Description of the task | Reproduce, please, only the lines from the first line below to the line containing "[Email this to a friend] (782, 439)", inclusive.

Saved data entries
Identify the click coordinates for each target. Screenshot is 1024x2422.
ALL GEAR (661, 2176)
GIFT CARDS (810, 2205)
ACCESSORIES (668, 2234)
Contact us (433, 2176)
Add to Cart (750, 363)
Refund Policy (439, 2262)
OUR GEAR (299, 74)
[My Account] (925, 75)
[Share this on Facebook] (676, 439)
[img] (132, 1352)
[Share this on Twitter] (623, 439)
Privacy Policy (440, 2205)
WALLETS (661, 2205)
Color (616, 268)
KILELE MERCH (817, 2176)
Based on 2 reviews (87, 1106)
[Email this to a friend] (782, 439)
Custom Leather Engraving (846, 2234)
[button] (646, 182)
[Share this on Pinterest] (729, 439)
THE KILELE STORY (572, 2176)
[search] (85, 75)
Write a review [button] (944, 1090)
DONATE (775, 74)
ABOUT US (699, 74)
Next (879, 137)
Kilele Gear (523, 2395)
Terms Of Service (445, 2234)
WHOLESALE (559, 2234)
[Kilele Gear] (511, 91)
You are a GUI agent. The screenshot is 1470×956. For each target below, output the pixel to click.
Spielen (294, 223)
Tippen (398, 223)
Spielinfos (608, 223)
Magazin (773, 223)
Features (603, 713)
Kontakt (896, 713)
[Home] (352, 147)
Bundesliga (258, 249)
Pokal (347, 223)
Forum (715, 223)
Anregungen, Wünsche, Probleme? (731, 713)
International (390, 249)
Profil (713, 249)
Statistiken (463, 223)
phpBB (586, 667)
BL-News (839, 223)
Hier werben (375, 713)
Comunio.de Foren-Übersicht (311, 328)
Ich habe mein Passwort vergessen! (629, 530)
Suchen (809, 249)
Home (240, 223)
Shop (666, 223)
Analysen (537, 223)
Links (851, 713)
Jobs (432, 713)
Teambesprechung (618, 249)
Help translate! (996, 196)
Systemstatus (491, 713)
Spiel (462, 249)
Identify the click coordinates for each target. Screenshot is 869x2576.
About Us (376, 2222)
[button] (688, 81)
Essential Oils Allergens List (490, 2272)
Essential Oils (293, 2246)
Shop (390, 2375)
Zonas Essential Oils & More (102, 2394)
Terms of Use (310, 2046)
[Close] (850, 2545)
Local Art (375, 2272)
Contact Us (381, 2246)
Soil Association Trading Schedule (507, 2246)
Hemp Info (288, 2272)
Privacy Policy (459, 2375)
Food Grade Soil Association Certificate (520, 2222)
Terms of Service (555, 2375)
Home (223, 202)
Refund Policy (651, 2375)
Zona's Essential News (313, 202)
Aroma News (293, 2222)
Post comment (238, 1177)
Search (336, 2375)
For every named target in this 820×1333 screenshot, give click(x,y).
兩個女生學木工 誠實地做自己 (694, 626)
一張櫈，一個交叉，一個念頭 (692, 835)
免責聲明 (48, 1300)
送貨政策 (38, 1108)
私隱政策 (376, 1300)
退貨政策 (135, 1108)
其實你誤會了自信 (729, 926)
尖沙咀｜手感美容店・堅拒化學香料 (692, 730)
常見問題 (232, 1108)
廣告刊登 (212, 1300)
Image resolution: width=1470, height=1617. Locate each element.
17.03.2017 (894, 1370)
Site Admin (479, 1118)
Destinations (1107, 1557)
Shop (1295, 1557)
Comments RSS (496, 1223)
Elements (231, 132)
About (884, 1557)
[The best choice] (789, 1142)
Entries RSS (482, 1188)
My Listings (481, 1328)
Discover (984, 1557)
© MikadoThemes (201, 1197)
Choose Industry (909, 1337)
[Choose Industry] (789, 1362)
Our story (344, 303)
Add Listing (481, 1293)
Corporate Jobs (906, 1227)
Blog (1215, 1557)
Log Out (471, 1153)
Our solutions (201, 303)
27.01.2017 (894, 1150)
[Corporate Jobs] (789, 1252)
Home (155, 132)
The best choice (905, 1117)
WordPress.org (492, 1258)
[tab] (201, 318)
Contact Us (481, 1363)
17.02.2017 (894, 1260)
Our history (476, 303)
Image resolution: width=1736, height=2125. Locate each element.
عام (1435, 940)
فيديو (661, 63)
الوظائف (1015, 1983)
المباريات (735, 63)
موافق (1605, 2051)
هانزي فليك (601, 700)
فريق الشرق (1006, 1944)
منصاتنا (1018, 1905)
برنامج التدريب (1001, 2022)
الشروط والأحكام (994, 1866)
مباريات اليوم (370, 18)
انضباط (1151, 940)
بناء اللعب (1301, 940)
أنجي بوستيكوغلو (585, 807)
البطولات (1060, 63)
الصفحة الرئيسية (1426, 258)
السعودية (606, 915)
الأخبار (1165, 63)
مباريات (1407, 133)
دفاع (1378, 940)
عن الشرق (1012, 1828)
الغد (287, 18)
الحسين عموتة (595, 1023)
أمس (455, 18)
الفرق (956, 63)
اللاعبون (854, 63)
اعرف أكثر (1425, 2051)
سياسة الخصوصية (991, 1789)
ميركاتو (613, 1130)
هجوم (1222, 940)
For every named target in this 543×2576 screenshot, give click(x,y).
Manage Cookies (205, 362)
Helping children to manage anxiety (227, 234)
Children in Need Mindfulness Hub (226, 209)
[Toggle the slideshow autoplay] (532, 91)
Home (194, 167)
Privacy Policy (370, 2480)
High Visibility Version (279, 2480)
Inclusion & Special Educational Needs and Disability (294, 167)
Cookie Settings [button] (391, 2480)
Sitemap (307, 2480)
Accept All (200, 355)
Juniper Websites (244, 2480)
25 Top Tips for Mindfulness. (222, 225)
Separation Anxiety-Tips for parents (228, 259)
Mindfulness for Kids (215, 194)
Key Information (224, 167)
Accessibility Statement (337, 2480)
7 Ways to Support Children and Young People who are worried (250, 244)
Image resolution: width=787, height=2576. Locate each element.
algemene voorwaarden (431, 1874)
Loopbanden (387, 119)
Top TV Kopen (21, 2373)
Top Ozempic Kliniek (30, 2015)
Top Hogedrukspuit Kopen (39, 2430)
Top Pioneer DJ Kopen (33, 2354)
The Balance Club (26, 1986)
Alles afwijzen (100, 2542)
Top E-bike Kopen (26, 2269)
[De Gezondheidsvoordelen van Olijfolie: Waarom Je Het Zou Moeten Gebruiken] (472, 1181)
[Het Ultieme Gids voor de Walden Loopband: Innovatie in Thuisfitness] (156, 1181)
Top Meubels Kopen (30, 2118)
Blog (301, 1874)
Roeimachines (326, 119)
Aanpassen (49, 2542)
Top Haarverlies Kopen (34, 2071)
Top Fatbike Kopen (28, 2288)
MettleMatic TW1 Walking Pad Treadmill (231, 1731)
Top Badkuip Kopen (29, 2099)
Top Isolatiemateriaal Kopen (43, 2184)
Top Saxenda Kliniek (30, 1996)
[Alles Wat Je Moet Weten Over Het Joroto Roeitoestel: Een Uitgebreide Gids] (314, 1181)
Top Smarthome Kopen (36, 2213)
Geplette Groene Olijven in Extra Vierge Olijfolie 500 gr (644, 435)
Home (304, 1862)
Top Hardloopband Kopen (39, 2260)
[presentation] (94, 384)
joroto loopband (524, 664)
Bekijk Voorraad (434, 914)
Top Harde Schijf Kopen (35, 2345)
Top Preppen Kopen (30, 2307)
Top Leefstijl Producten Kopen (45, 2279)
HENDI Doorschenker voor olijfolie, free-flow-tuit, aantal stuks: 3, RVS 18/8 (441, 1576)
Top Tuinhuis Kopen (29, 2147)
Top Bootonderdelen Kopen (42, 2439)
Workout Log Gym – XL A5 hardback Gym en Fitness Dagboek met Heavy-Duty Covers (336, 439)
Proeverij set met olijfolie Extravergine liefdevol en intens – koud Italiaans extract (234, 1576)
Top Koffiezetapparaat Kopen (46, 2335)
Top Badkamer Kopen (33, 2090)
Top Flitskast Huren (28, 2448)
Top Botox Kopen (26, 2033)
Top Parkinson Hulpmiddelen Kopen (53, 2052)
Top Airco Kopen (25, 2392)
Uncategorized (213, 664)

Task answer |
Identify the click coordinates for each target. Screenshot is 1024x2422.
ALL GEAR (661, 2176)
GIFT CARDS (810, 2205)
ACCESSORIES (668, 2234)
Contact us (433, 2176)
Add to Cart (750, 363)
Refund Policy (439, 2262)
OUR GEAR (299, 74)
[My Account] (925, 75)
[Share this on Facebook] (676, 439)
[img] (132, 1352)
[Share this on Twitter] (623, 439)
Privacy Policy (440, 2205)
WALLETS (661, 2205)
Color (616, 268)
KILELE MERCH (817, 2176)
Based on 2 reviews (87, 1106)
[Email this to a friend] (782, 439)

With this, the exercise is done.